Une dernière question enfin. Pourriez-vous évoquer un ou deux cas d’investigations sur les réseaux sociaux ayant apporté des éclairages à forte valeur ajoutée ou originaux ?
Ce ne sont que des exemples, mais le premier qui me vient à l’esprit est celui d’une étude sur les raisons inconnues d’un succès commercial. Un laboratoire pharmaceutique avait constaté une nette progression des ventes d’un de ses produits, sans qu’il n’ait d’explications claires. Une investigation sur le web nous a aidés à mettre en évidence un important usage détourné de celui-ciqu’il était important pour le laboratoire d’identifier,
Le second concerne lui aussi l’univers de la santé et une pathologie encore taboue. Le sujet touchant à l’intime, les patients n’en parlent pas directement à leur médecin et ne sont donc pas diagnostiquées. Mais ils sont assez nombreux en revanche à échanger avec d’autres pour partager ces soucis et les solutions possibles. Nous avons ainsi réalisé une énorme étude sur cette problématique, qui a permis à nos interlocuteurs de mettre en place un dispositif d’accompagnement pour créer un sens de communauté.
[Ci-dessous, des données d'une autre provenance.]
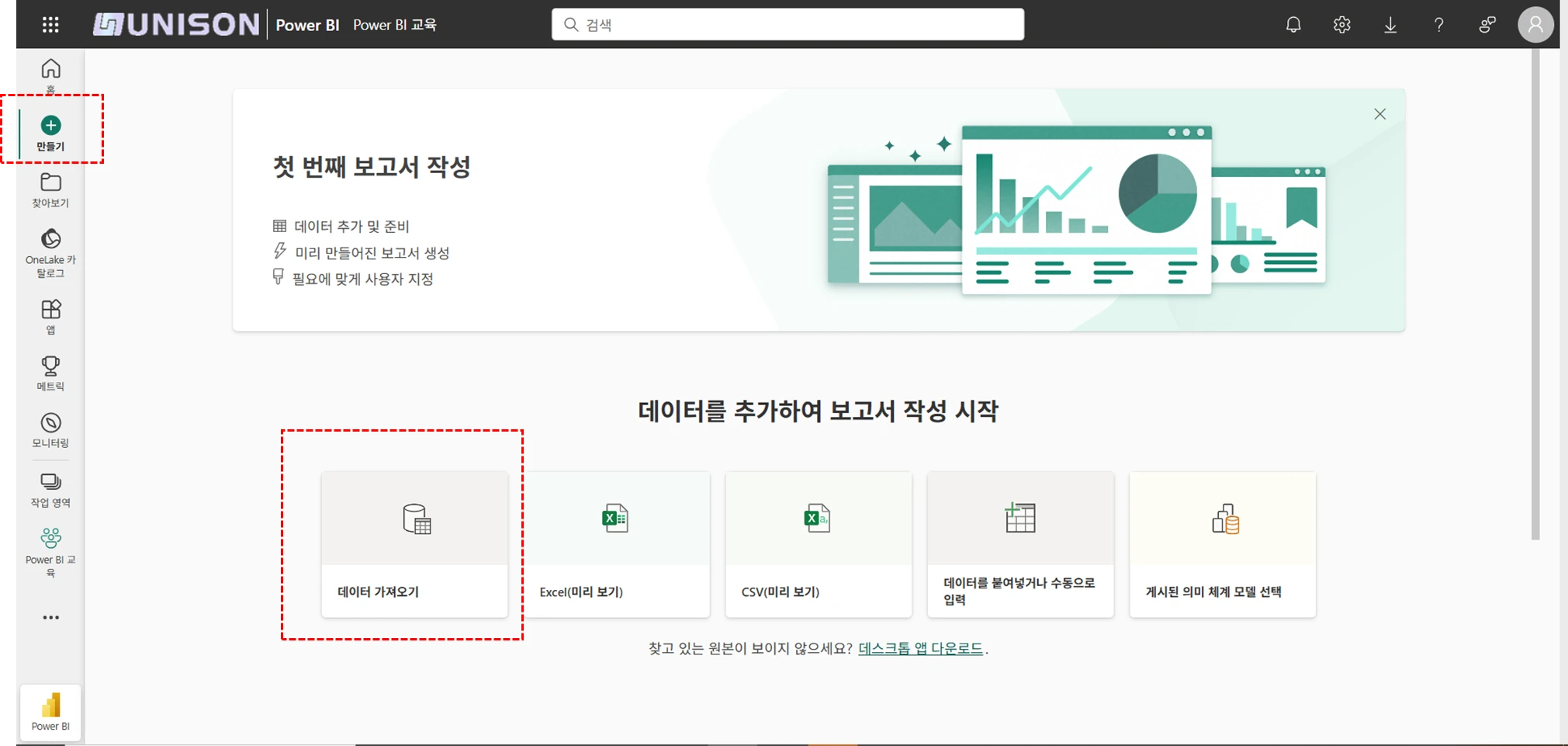Click the 만들기 (Create) plus icon
Screen dimensions: 1568x746
point(51,126)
Nous intervenons aussi en complément d’études qualitatives ou ethno en complétant les analyses de parcours des consommateurs par une mise en lumière de ce qui se passe lors de leur navigation en ligne. Pour une marque de décoration, en plus d’un volet ethno en magasin et d’une étude quantitative, nous avons ainsi fourni une analyse de ce qui se passait en amont des achats en regardant ce qui se passait sur le web (quelles questions des consommateurs, quelles sources d’inspirations, quelle place pour les marques ?…)
Nous avons par ailleurs différents cas d’études ayant permis de mieux éclairer le champ concurrentiel des entreprises, et d’entrevoir notamment des phénomènes de concurrence indirecte particulièrement importante à prendre en compte.